Summary and future applications

In line with many previous suggestions, our data suggest that the effects of a focal frontal lobe lesion cannot be understood simply as loss of function in the specific area removed. Instead, there appears to be widespread, though also specific, disruption of connectivity between many regions within and between the two frontal lobes, potentially bringing a widespread impairment in their function. At least following a unilateral lesion, this disruption recovers over time and can be associated with recovery in behaviour as well. We suggest that it is only possible to understand how a brain lesion affects behaviour by studying the whole network and its interconnections. A lesion, however discrete, disturbs the network as a whole and this effect can last for weeks.
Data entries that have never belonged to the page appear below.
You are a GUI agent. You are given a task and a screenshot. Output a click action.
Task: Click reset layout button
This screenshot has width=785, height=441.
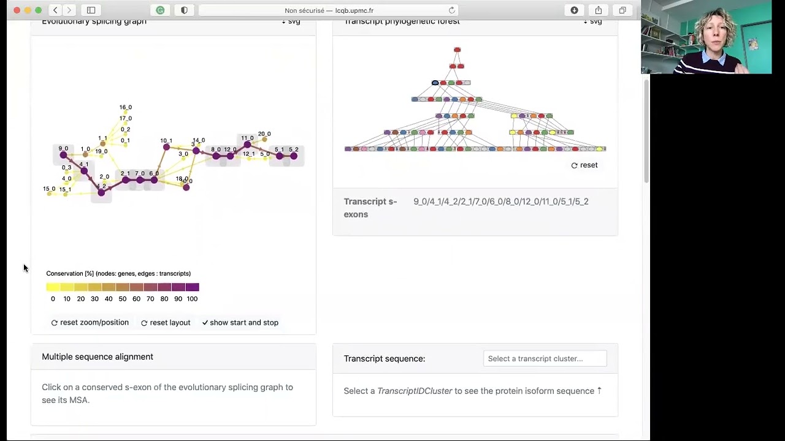pyautogui.click(x=166, y=323)
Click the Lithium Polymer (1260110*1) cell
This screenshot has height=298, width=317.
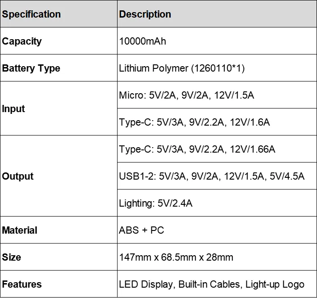pyautogui.click(x=182, y=68)
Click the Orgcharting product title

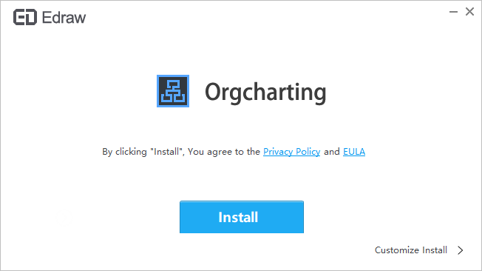click(x=265, y=92)
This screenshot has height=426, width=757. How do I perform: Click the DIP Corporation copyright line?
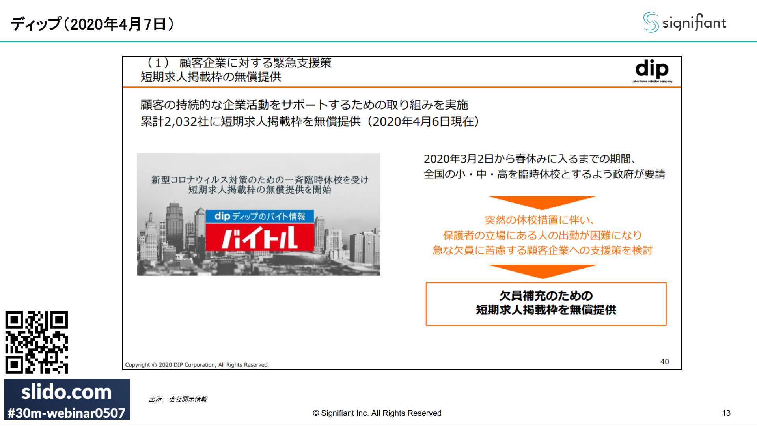coord(197,365)
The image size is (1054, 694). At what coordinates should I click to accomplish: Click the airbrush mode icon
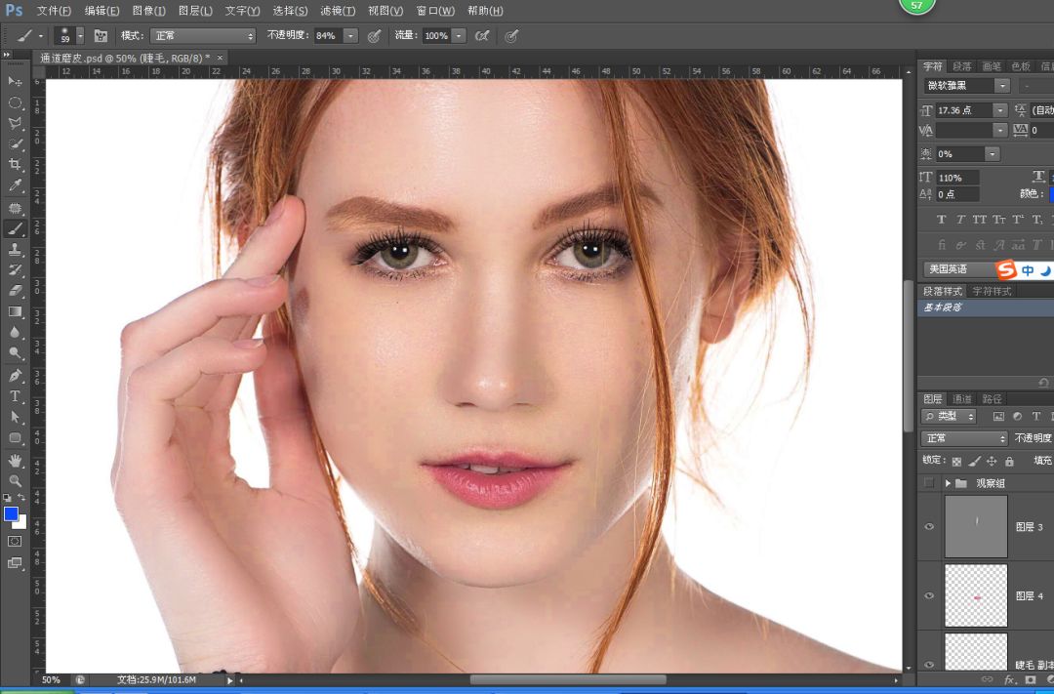tap(481, 36)
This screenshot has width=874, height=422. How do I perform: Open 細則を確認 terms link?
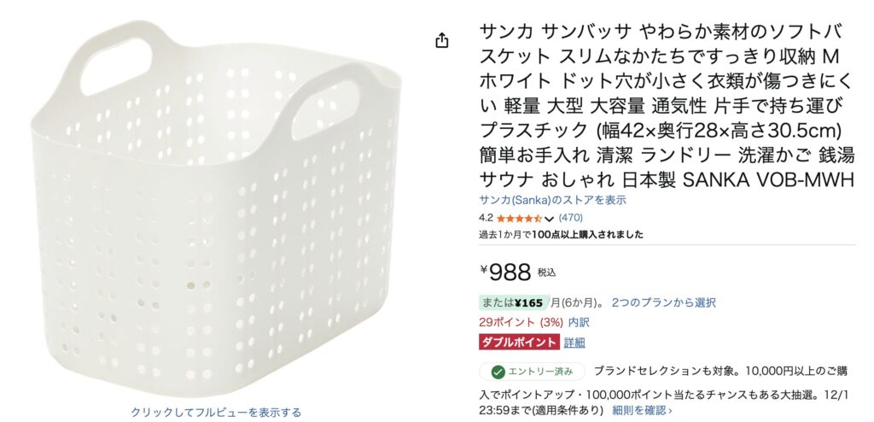coord(642,410)
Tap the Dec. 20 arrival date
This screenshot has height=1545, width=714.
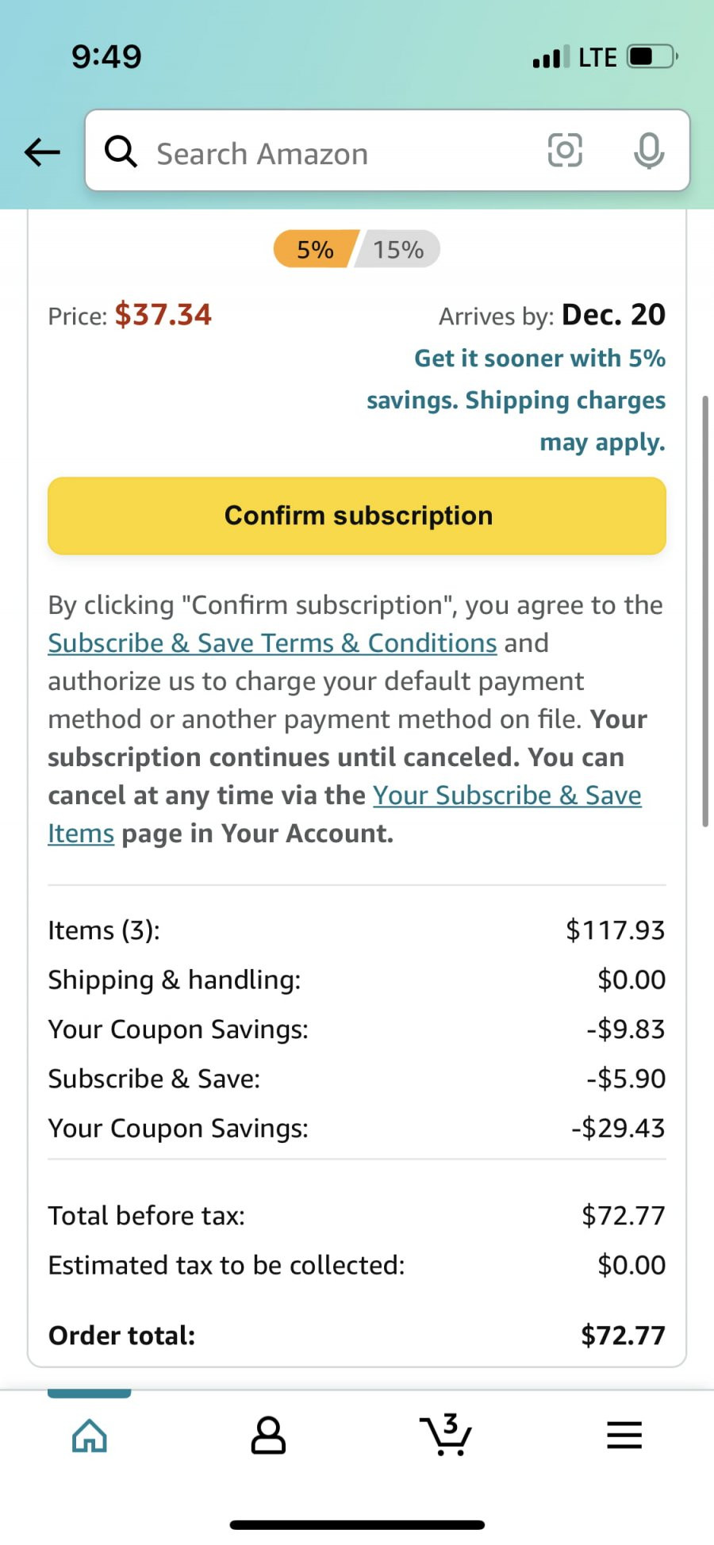click(x=613, y=315)
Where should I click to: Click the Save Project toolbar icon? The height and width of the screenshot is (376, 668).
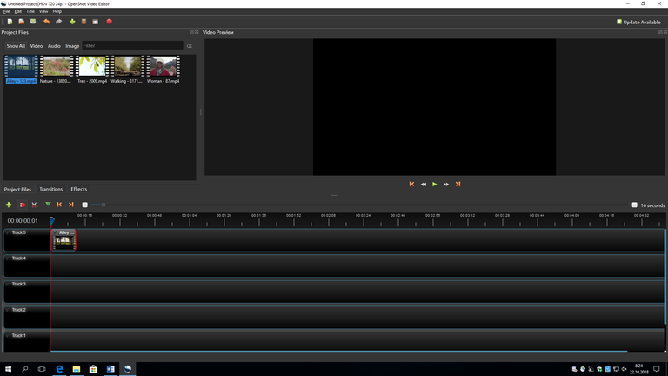(x=33, y=22)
However, recovery can occur as intact parts of the network regain their normal function, providing alternative ways in which the system can perform the task. Given the complexity of the network, there are multiple ways in which information in one area can be transmitted to inform another. With this study, we contribute to the development of a framework for investigating recovery after lesions that relies on a non-invasive methodology (rsFMRI). Critically, this methodology allows for longitudinal tracking of cortical reorganisation. Above, we have highlighted one potential application for data such as these (identifying potential targets for inactivation in order to test mechanisms of recovery). Given enough data, this methodology could be used to generate predictions about clinical outcomes based on markers of cortical reorganisation following stroke, as in the study by Siegel et al. (2016). The use of an animal model such as ours could be used to develop new therapies for promoting recovery in patients by driving cortical reorganisation. For example, cortico-cortical paired associative stimulation (ccPAS) has been used to enhance functional connectivity between visual areas leading to increased visual perception (Romei et al., 2016) and motor plasticity (Chao et al., 2015, Johnen et al., 2015). However, fully evaluating the potential of techniques such as paired stimulation in driving targeted post-lesion recovery requires assessment of baseline connectivity prior to and post lesion. Such an assessment is feasible, as in our study, in a non-human primate model.